Oil prices edge up to near $102 a barrel

Oil prices pushed up by worries over European debt crisis. But some analysts see oil prices declining on slowing world growth and seasonal falloff.

Hasan Jamali/AP
Oil pumps work at sunset earlier this month in the desert oil fields of Sakhir, Bahrain, in the Persian Gulf. Oil prices on Jan. 9, 2012, hovered around $102 a barrel as worries grew about Europe's ability to find a solution to its debt crisis.

Oil prices hovered below $102 a barrel Monday in Asia amid investor concern that a meeting between the leaders of Germany and France won't yield a plan that will keep Europe from recession this year.

Benchmark crude for February delivery rose 13 cents to $101.69 a barrel at midday Singapore time in electronic trading on the New York Mercantile Exchange. The contract fell 25 cents to settle at $101.56 in New York on Friday.

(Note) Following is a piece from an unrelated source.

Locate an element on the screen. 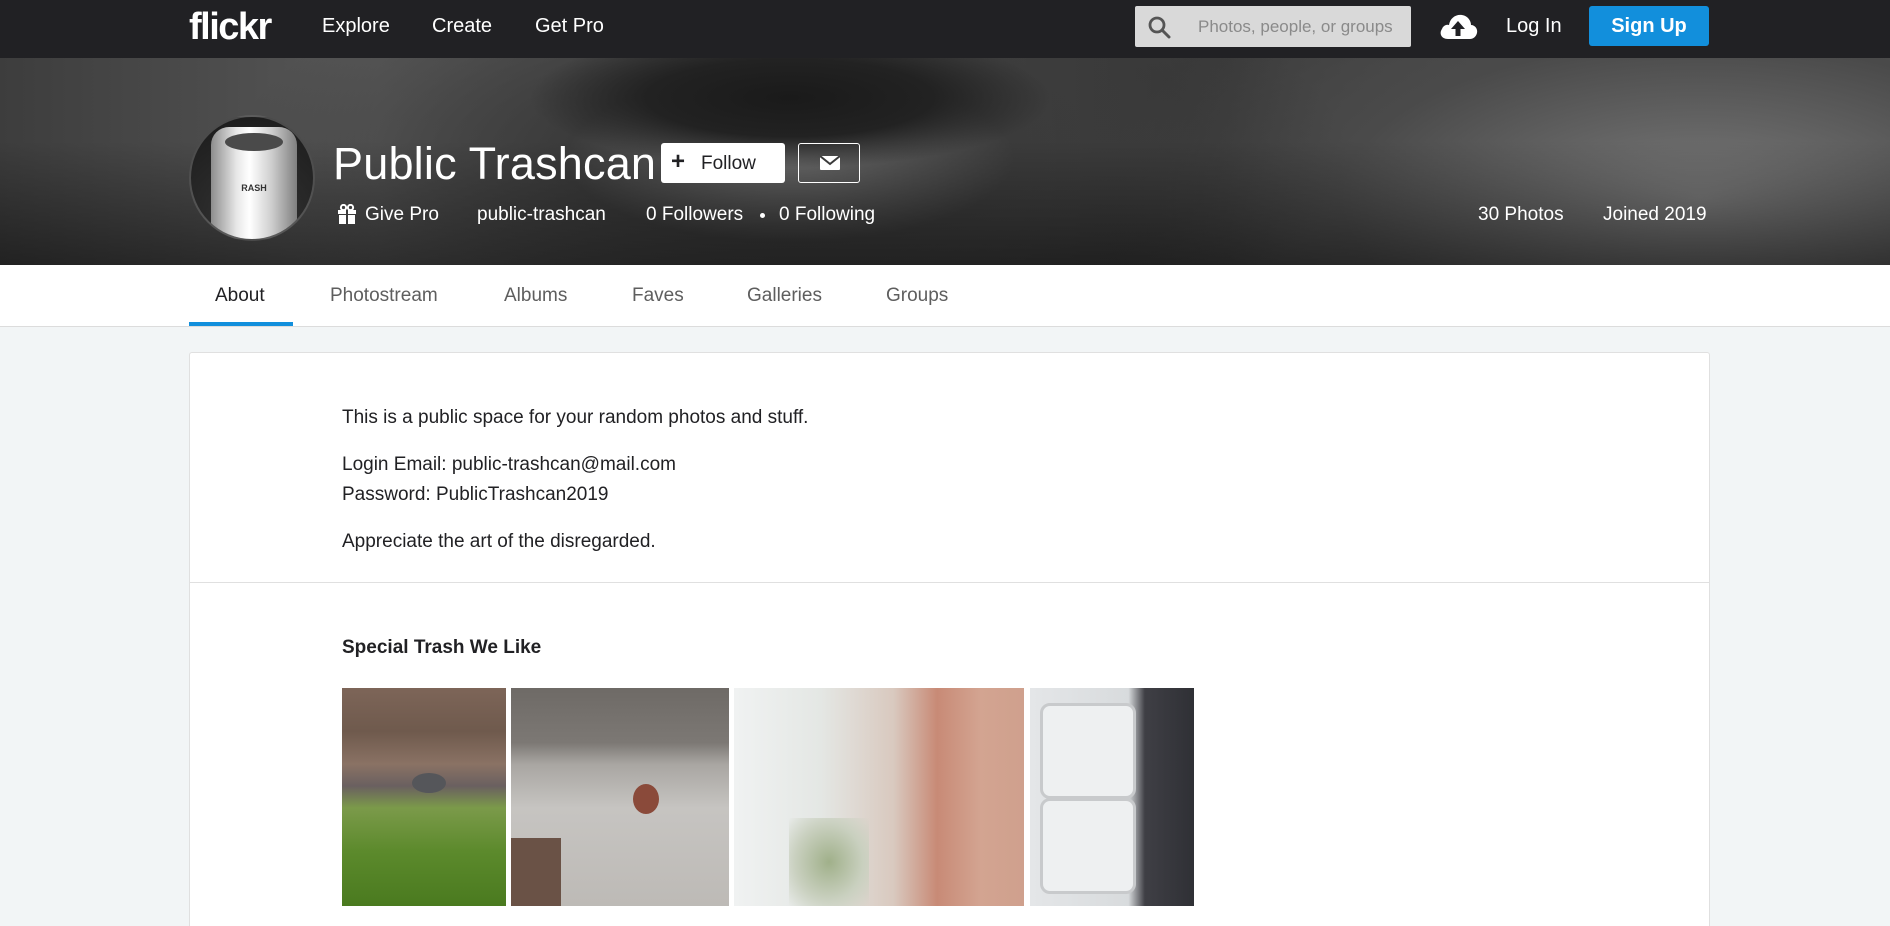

In London, Brent crude was up 60 cents at $113.66 a barrel on the ICE Futures exchange.

Crude traded above $100 last week amid growing trader concern that tension between Iran and Western powers could disrupt Middle East oil supplies. However, some analysts expect a slowing global economy led by a likely recession in Europe will help pull down oil prices.

"The deterioration in fundamentals should accelerate as we move into seasonally weaker demand in the months ahead," Morgan Stanley said in a report. "If Mideast tensions recede, the risk premium built into crude is likely to fade, sending prices lower."

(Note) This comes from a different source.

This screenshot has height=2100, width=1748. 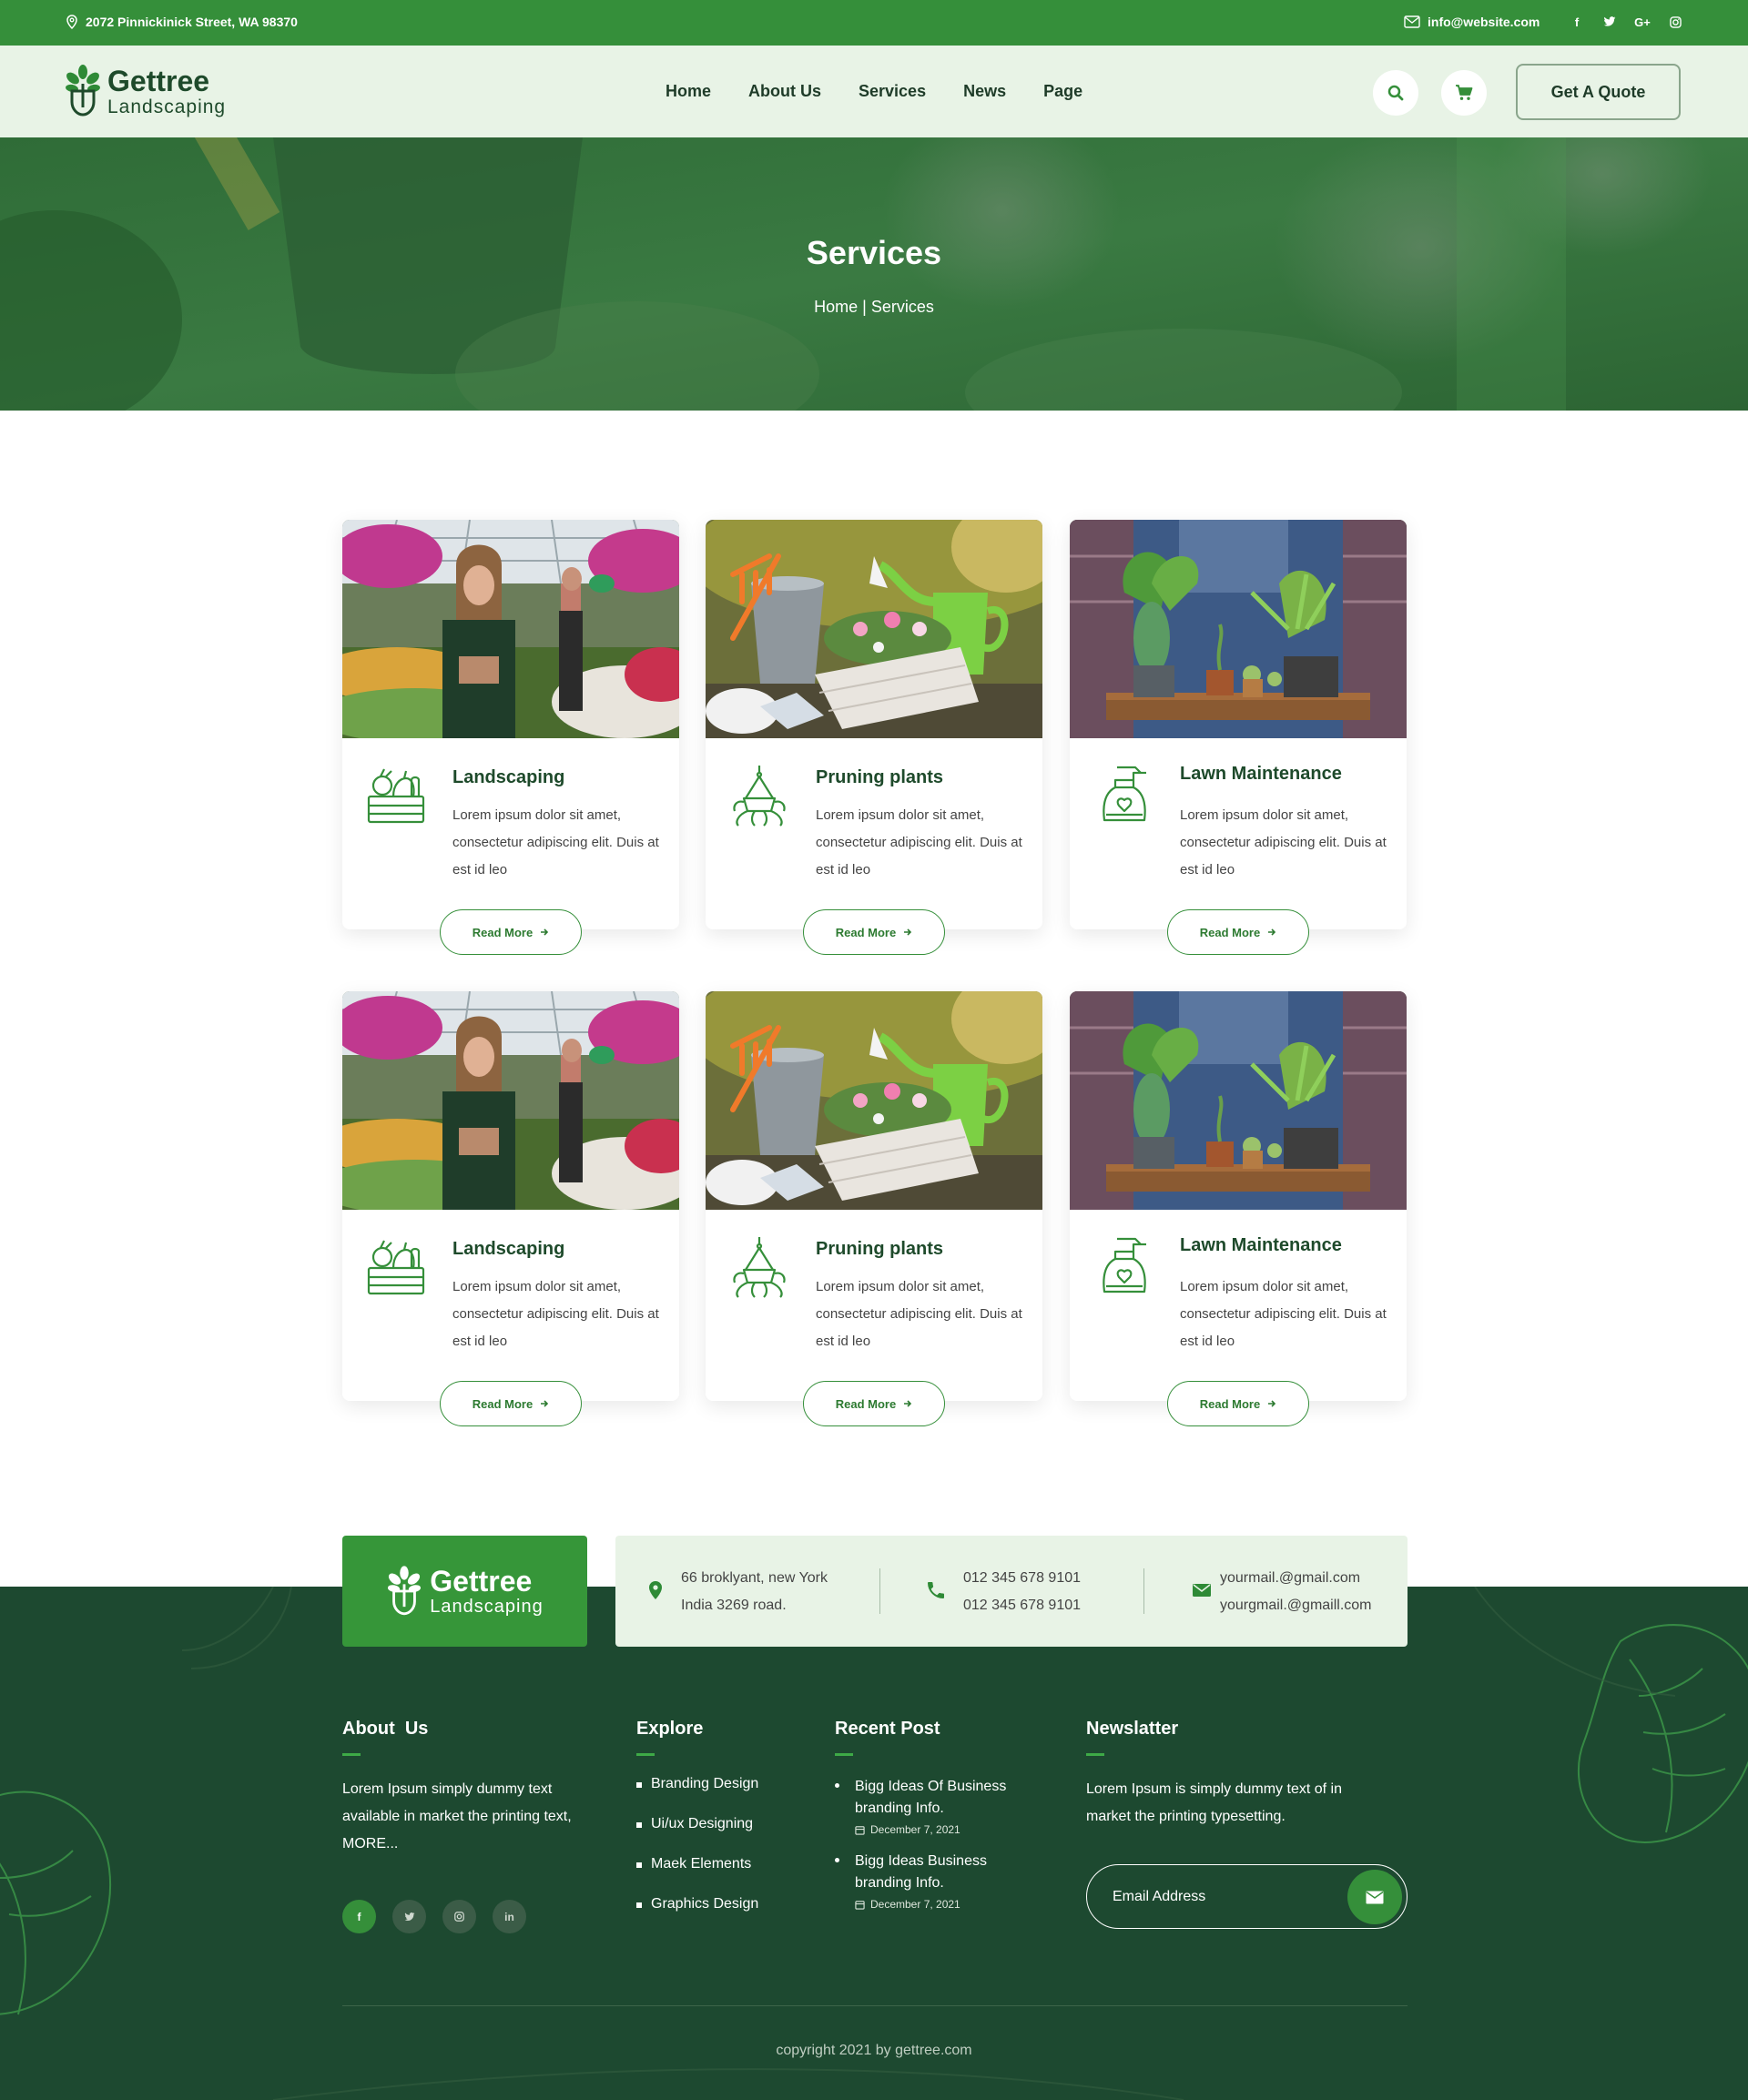 I want to click on address-line: 66 broklyant, new York, so click(x=754, y=1578).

German Chancellor Angela Merkel and French President Nicolas Sarkozy are scheduled to meet later Monday to discuss fiscal coordination within the eurozone and plans to boost the continent's flagging economy.

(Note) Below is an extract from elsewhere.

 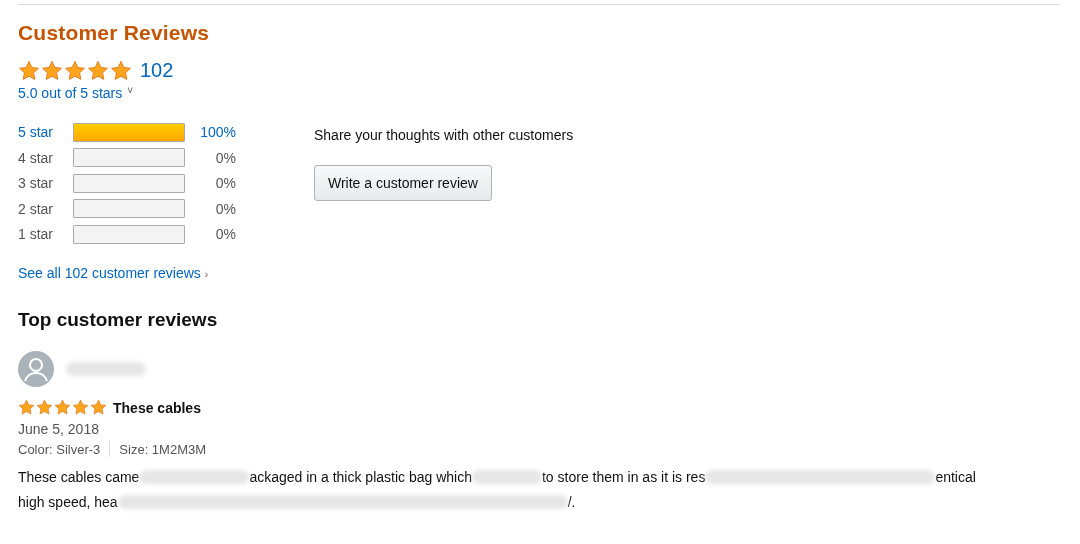 What do you see at coordinates (157, 70) in the screenshot?
I see `review-count: 102` at bounding box center [157, 70].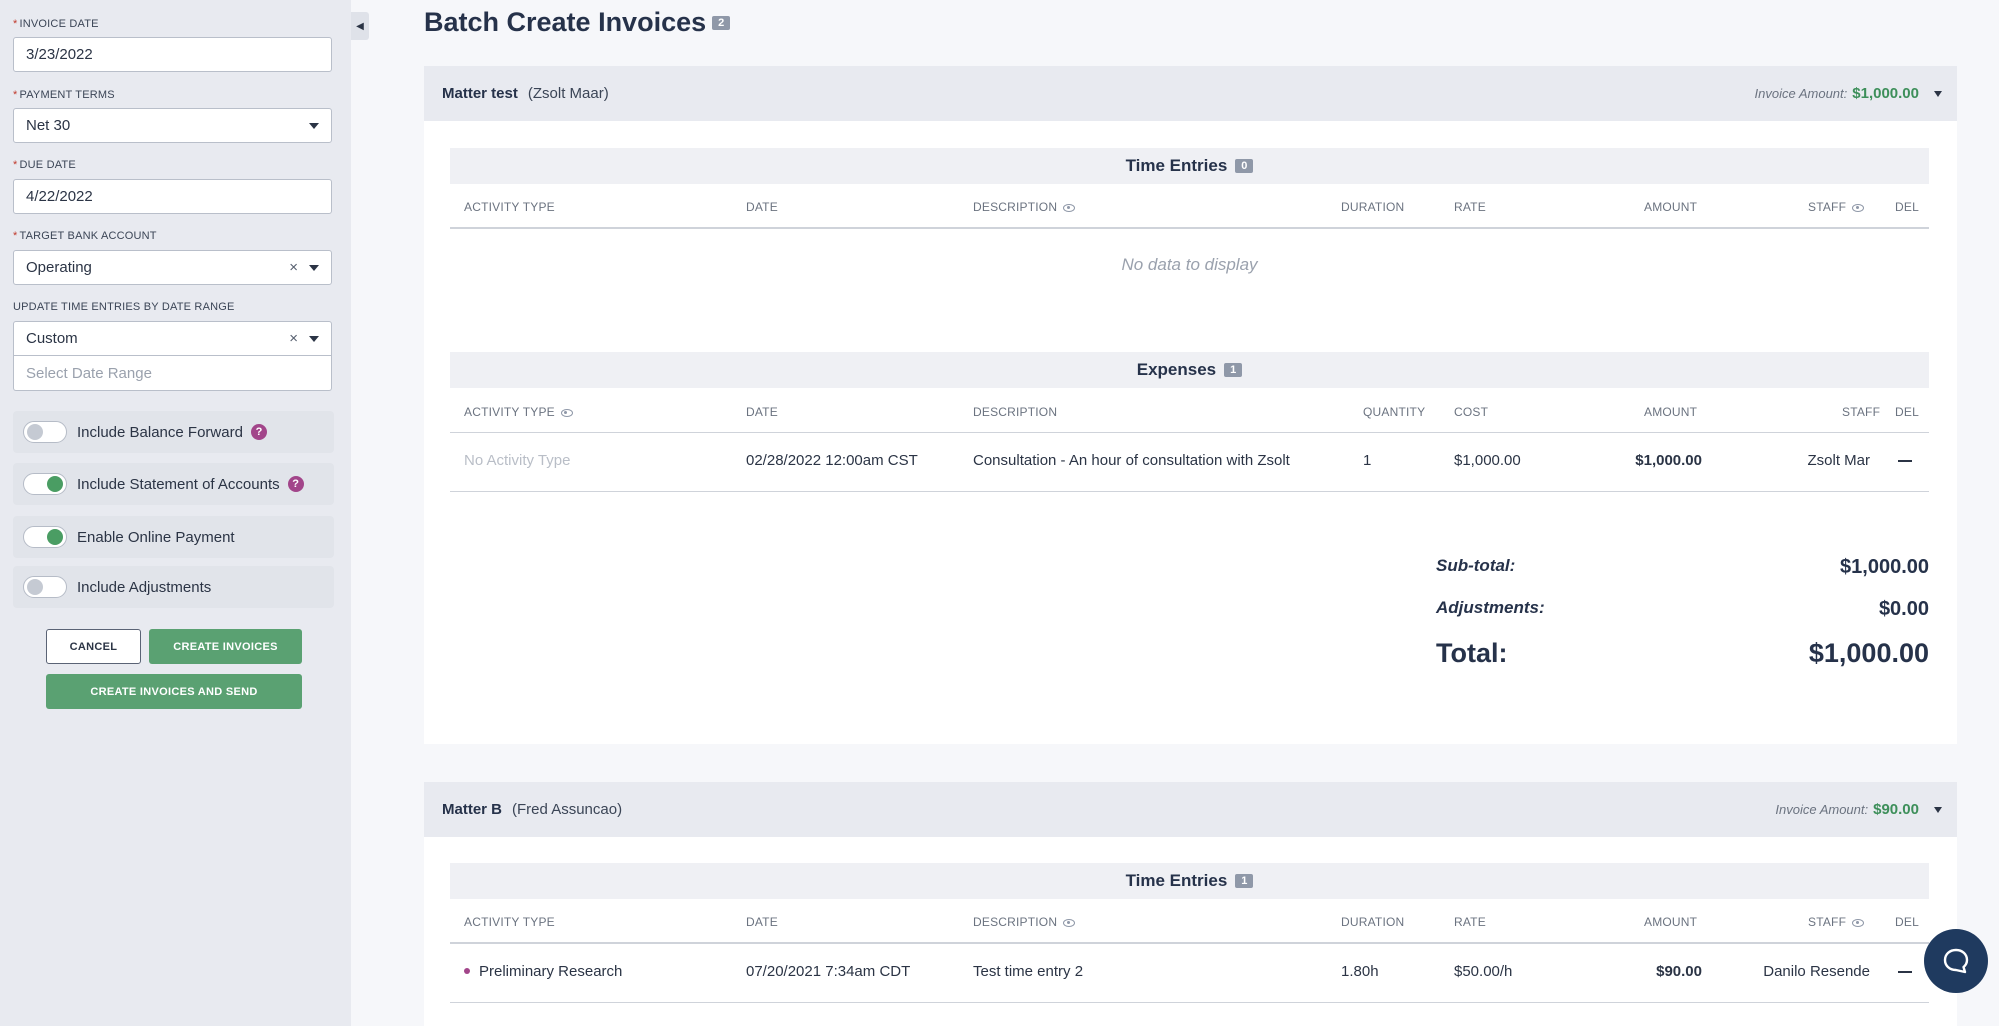 The height and width of the screenshot is (1026, 1999). What do you see at coordinates (94, 646) in the screenshot?
I see `cancel-button: CANCEL` at bounding box center [94, 646].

An Iranian newspaper on Sunday quoted a senior commander in Iran's Revolutionary Guard saying that Tehran's leadership has decided to order the closure of the key Strait of Hormuz at the mouth of the Persian Gulf if the country's oil exports are undermined by U.S. or European sanctions.

The U.S. has recently enacted new sanctions targeting Iran's central bank and its ability to sell petroleum abroad over Tehran's nuclear program. Washington says Tehran is trying to develop weapons, while Iran denies the charges.

Closure of the strait "has a very, very low chance of happening," said Victor Shum, an energy analyst with Purvin & Gertz in Singapore. "If Iran cut the strait, its own oil wouldn't get to market and it wouldn't get oilrevenue. I consider that a war of words, sabre-rattling."

In other Nymex trading, heating oil gained 1.7 cents at $3.09 per gallon and gasoline futures added 1.1 cents at $2.76 per gallon. Natural gas futures were down 3.8 cents to $3.02 per 1,000 cubic feet.